Records excerpted from a collection
*** Block opens ***

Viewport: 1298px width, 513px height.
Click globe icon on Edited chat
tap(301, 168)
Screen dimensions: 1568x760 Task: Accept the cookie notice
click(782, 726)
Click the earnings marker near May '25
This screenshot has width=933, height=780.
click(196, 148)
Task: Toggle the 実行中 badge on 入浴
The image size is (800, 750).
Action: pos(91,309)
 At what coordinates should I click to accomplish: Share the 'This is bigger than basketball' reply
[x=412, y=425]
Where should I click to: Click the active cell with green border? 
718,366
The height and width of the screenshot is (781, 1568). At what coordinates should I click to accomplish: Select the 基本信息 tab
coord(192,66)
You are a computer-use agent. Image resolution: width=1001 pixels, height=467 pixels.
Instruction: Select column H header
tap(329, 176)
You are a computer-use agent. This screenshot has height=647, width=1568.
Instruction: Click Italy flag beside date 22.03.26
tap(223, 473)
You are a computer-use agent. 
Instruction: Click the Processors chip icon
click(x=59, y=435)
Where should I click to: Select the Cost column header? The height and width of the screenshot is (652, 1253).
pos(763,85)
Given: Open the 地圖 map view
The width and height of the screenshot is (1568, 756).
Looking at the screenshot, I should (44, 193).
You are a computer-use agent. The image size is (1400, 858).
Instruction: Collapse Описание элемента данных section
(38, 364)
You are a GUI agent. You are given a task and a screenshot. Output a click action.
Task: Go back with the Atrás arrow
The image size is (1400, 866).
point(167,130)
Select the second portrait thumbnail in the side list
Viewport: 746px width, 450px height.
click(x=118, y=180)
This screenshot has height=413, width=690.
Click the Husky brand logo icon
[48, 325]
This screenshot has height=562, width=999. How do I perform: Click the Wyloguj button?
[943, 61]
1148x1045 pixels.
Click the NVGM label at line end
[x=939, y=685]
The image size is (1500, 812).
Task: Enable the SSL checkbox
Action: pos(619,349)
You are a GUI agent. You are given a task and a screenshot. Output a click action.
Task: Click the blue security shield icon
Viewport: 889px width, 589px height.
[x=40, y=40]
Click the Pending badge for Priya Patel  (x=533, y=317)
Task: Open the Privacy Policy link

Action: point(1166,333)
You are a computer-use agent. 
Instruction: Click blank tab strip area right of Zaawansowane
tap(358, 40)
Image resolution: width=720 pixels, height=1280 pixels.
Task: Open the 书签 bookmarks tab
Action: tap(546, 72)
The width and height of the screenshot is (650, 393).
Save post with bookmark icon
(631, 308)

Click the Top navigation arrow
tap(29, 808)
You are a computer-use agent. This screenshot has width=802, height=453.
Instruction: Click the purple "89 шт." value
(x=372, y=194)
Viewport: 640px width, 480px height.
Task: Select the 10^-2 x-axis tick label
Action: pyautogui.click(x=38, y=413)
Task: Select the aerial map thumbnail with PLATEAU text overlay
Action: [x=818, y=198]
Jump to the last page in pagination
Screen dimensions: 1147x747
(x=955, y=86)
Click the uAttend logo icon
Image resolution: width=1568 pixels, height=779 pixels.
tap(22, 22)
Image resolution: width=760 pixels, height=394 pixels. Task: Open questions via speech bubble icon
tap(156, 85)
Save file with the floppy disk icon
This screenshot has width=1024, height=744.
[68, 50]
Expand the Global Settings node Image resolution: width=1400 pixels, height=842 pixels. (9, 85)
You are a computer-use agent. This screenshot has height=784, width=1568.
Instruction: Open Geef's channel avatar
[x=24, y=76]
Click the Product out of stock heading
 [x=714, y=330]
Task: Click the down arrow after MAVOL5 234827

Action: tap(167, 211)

*** Block closes ***

» YOUR INSTRUCTIONS: Produce an exact repeat of the lines from the one containing "Click the uAttend logo icon" through the last line of the data, and nothing more.

» ANSWER FOR THE TASK:
Click the uAttend logo icon
Image resolution: width=1568 pixels, height=779 pixels.
tap(22, 22)
Image resolution: width=760 pixels, height=394 pixels. Task: Open questions via speech bubble icon
tap(156, 85)
Save file with the floppy disk icon
This screenshot has width=1024, height=744.
[68, 50]
Expand the Global Settings node Image resolution: width=1400 pixels, height=842 pixels. (9, 85)
You are a computer-use agent. This screenshot has height=784, width=1568.
Instruction: Open Geef's channel avatar
[x=24, y=76]
Click the Product out of stock heading
 [x=714, y=330]
Task: Click the down arrow after MAVOL5 234827

Action: tap(167, 211)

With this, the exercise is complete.